§ **Prompt**
Only the lines from the one that contains "Click the LangChain" to the last line below, both included, should be transcribed. Pictures stay out of the copy.

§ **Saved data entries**
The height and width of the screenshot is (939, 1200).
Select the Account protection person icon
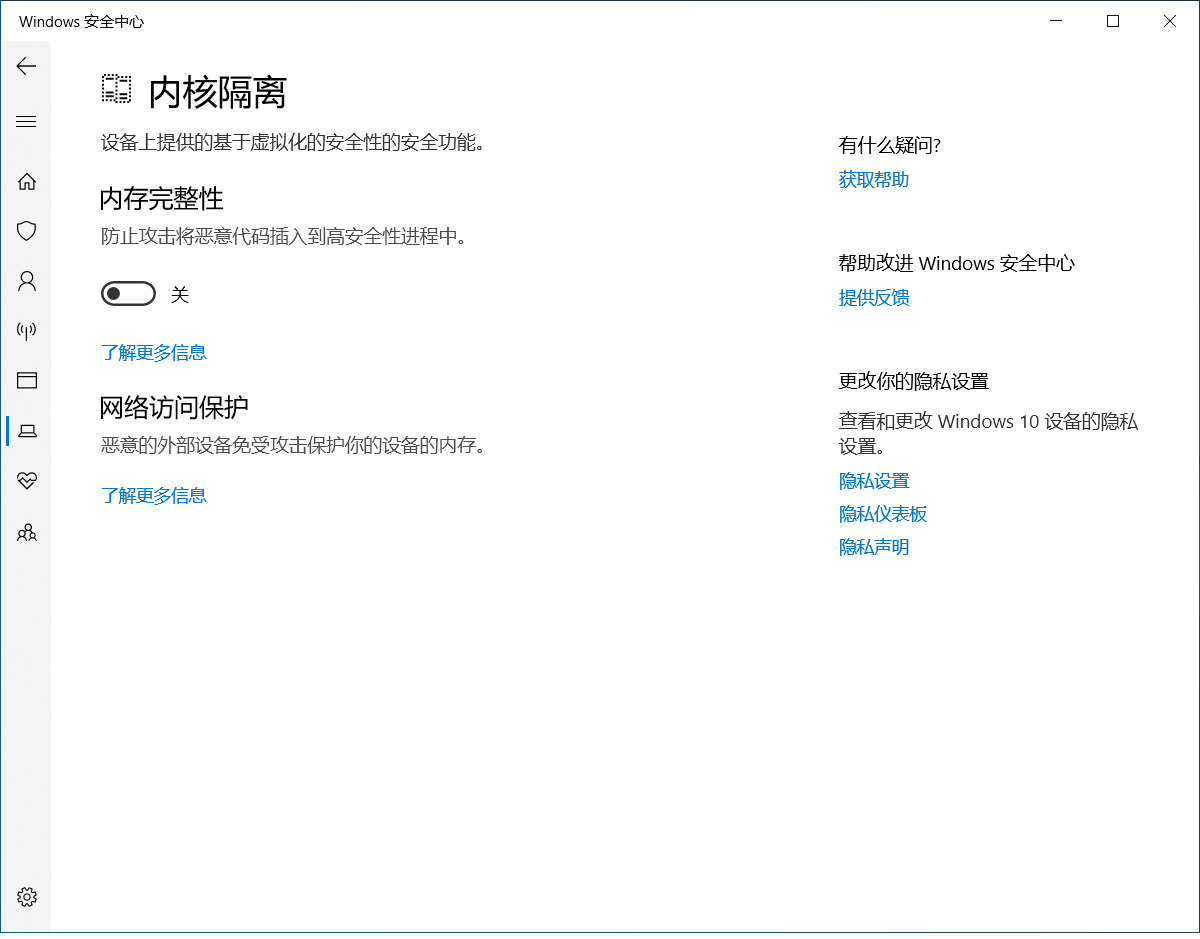click(x=27, y=281)
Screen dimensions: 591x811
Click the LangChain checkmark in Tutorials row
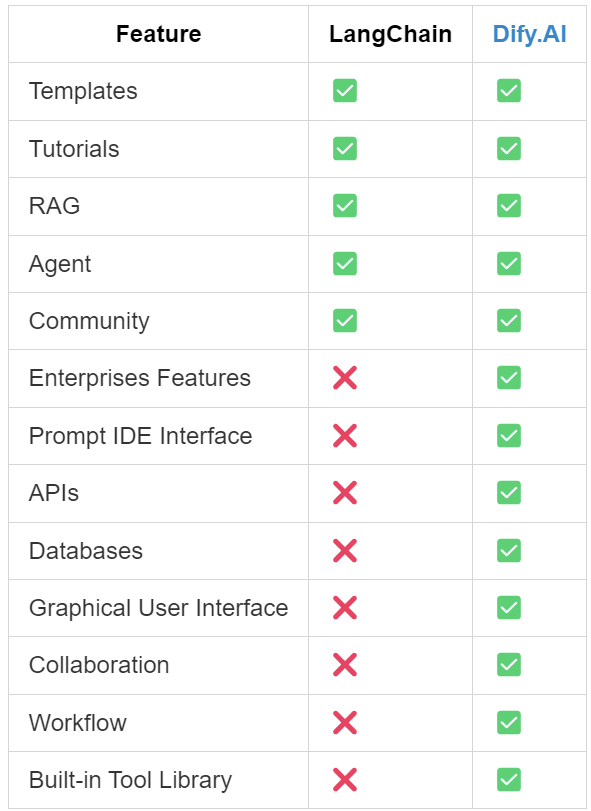pos(345,148)
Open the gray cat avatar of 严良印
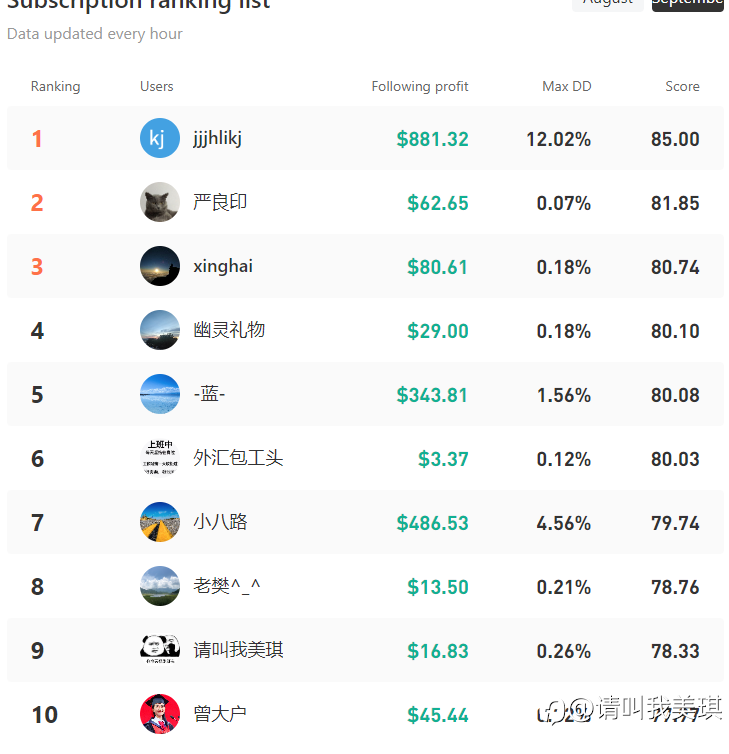This screenshot has height=754, width=729. [x=160, y=202]
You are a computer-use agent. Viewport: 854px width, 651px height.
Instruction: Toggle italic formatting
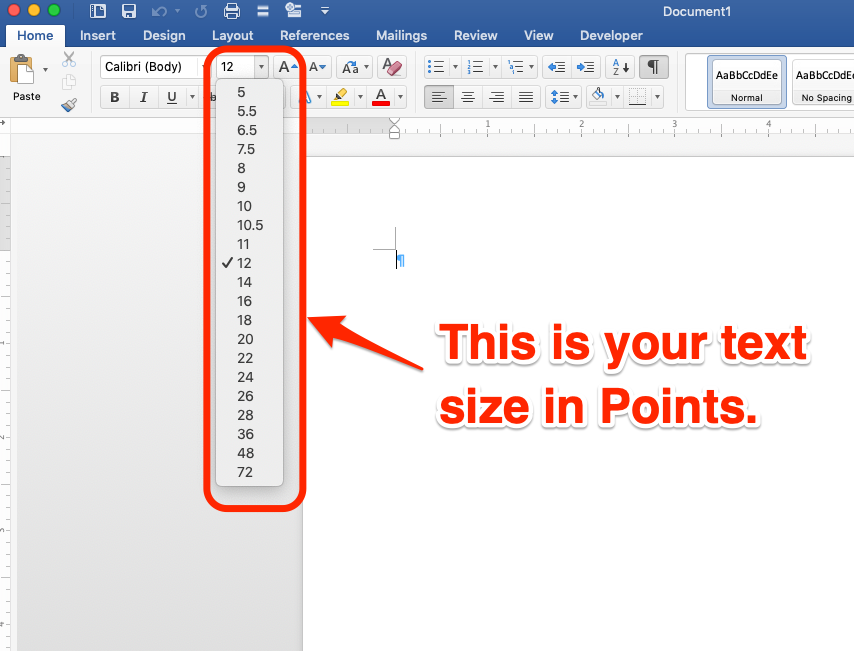[x=143, y=97]
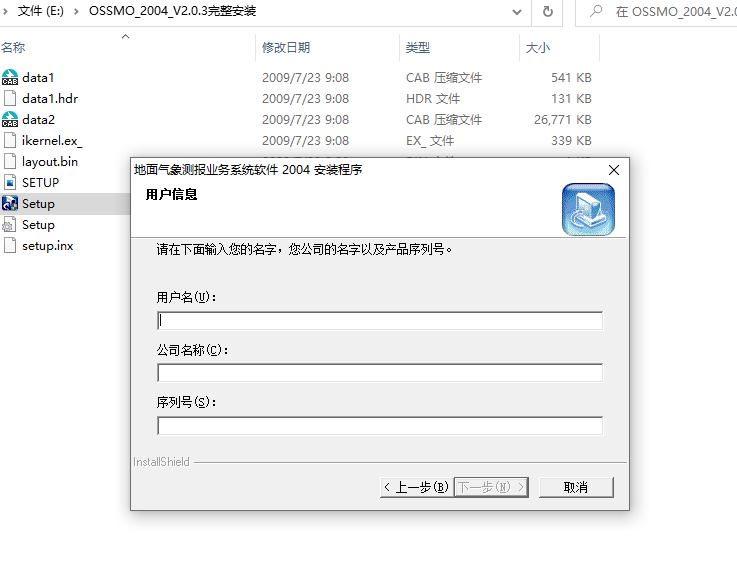Viewport: 737px width, 563px height.
Task: Click the 序列号 serial number field
Action: tap(380, 426)
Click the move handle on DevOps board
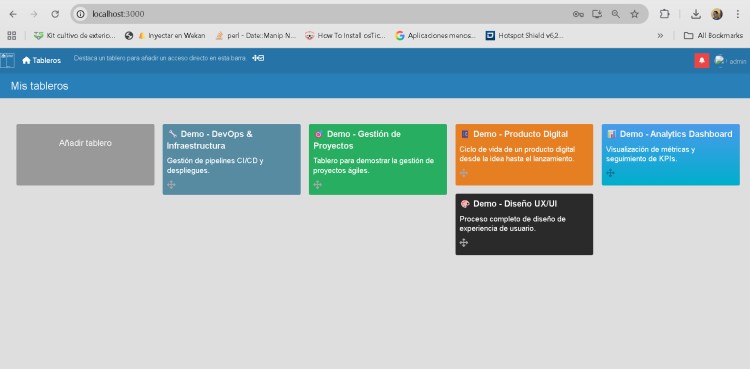This screenshot has width=750, height=369. coord(171,185)
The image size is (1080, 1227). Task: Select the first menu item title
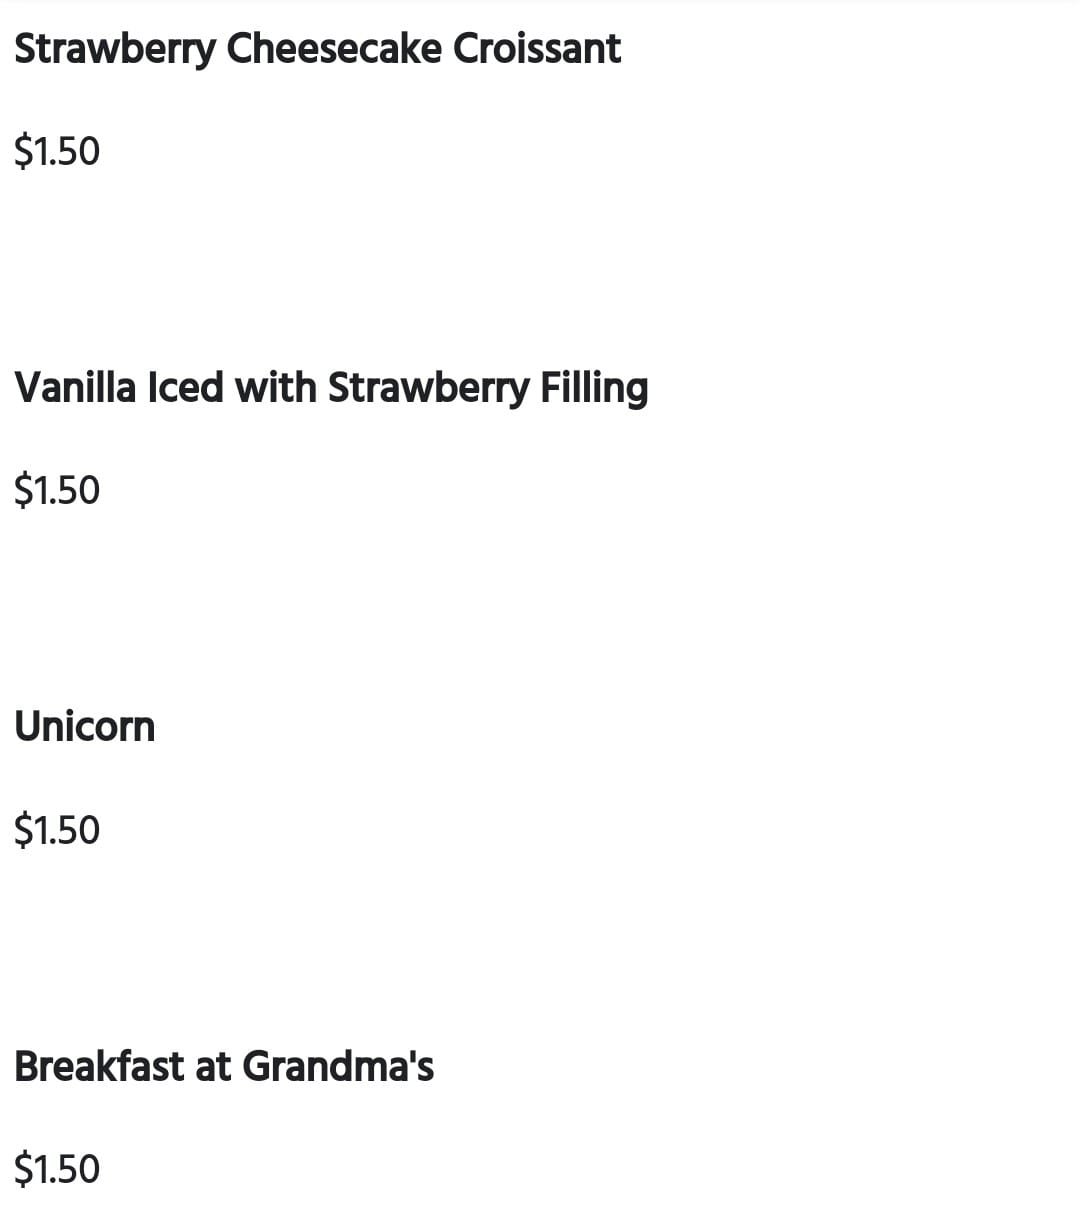tap(317, 49)
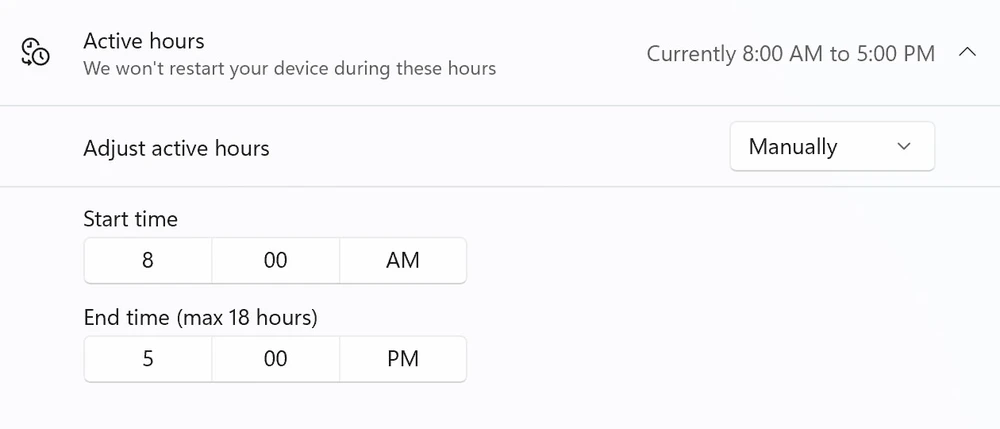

§ **Result of this exercise**
Click the LangChain checkmark in Tutorials row
pos(345,148)
Open the gray cat avatar of 严良印
This screenshot has height=754, width=729. [x=160, y=202]
You are a computer-use agent. Viewport: 854px width, 651px height.
Instruction: Toggle italic formatting
[x=143, y=97]
Viewport: 737px width, 563px height.
Task: Click the 序列号 serial number field
Action: tap(380, 426)
Click the move handle on DevOps board
This screenshot has width=750, height=369. coord(171,185)
The image size is (1080, 1227). Task: Select the first menu item title
tap(317, 49)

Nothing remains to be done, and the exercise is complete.